- [Metin parçası]:
===

İbnü’l Arabî Sözlüğünden alıntılar
Suad El-Hakîm‘in İbnü’l Arabî Sözlüğü’nden (KABALCI YAYINEVİ, Birinci Baskı: Ağustos 2005; Çeviren: Prof.Dr. Ekrem Demirli ) yapacağım bazı alıntılamalar bu yazıyı oluşturacak.
“İbnü’l-Arabî insan hakikatinin ve insan-ı kâmilin simgesi olabilmesi için onu belirli bir zaman ve mekânda sınırlanmış şahsından ayırır. İnsan-ı kâmil bütün varlıklara dağılmış hakikatleri kendinde toplayıp böylece kevn-i câmî ( toplayıcı varlık) haline gelen kimsedir. O âlemin rûhu, Allah’ın yeryüzündeki halifesi, Allah’ın kendisinden insan türünü yaratmış olduğu biricik nefstir. “Biz insanı kurumuş balçıktan yarattık.(15/26) “Biz insanı bir tînden yarattık.”(23/12) (tîn: incir) “Biz insanı nutfeden (dölsuyu/sperma) yarattık, onu imtihan etmekteyiz.” (76/2) “İnsanı bir kan pıhtısından(alak) yarattı.” (96/2) “İnsan cimri ve hırslı yaratılmıştır.” (70:19) “İmana sırt çevirip tersine gideni”-332 (70:17) “İnsan o emaneti yüklendi; o çok zâlim, çok câhildir.” (33:72) “İnsan zayıf/zaaflı yaratılmıştır.” (4:28)

===

- [Verilen bilgiler]:

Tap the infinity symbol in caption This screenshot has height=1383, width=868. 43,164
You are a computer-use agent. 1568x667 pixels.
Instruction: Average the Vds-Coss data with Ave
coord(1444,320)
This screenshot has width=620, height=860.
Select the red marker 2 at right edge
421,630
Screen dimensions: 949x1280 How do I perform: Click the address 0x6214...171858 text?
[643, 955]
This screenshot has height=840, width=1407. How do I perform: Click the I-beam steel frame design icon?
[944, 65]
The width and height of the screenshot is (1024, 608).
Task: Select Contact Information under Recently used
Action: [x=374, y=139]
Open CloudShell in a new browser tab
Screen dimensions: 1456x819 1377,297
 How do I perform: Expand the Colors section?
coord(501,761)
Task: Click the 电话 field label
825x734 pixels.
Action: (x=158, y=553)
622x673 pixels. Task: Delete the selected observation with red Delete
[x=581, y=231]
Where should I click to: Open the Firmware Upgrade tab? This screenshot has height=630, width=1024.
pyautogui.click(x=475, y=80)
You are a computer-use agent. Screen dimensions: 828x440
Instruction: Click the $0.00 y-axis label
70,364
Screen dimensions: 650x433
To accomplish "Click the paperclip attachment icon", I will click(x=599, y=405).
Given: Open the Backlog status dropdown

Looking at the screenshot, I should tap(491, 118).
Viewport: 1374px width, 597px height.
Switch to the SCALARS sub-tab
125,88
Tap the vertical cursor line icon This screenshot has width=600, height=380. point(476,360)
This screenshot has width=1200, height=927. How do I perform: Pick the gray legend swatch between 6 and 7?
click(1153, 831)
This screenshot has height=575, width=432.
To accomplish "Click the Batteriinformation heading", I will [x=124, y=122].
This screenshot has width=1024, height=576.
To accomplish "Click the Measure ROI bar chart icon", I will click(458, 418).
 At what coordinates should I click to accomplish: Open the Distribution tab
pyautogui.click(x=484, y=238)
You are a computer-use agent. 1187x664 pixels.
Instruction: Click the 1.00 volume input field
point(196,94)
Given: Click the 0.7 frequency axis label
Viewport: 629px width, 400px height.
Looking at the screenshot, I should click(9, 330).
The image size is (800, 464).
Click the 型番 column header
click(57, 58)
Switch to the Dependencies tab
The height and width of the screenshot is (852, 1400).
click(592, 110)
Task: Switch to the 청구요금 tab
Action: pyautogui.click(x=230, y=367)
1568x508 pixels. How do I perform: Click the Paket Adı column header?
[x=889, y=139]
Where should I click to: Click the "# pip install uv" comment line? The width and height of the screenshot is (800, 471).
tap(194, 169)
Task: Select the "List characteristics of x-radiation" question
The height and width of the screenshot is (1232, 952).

===

- [Yapılacak iş]: Metin parçasını "İbnü’l Arabî Sözlüğünden" sözlerinden "bu yazıyı oluşturacak." sözlerine kadar yeniden yazın. Bu bölümde "Birinci Baskı" ifadesini "İkinci Baskı" ile değiştirin.

- [İşin sonucu]:
İbnü’l Arabî Sözlüğünden alıntılar
Suad El-Hakîm‘in İbnü’l Arabî Sözlüğü’nden (KABALCI YAYINEVİ, İkinci Baskı: Ağustos 2005; Çeviren: Prof.Dr. Ekrem Demirli ) yapacağım bazı alıntılamalar bu yazıyı oluşturacak.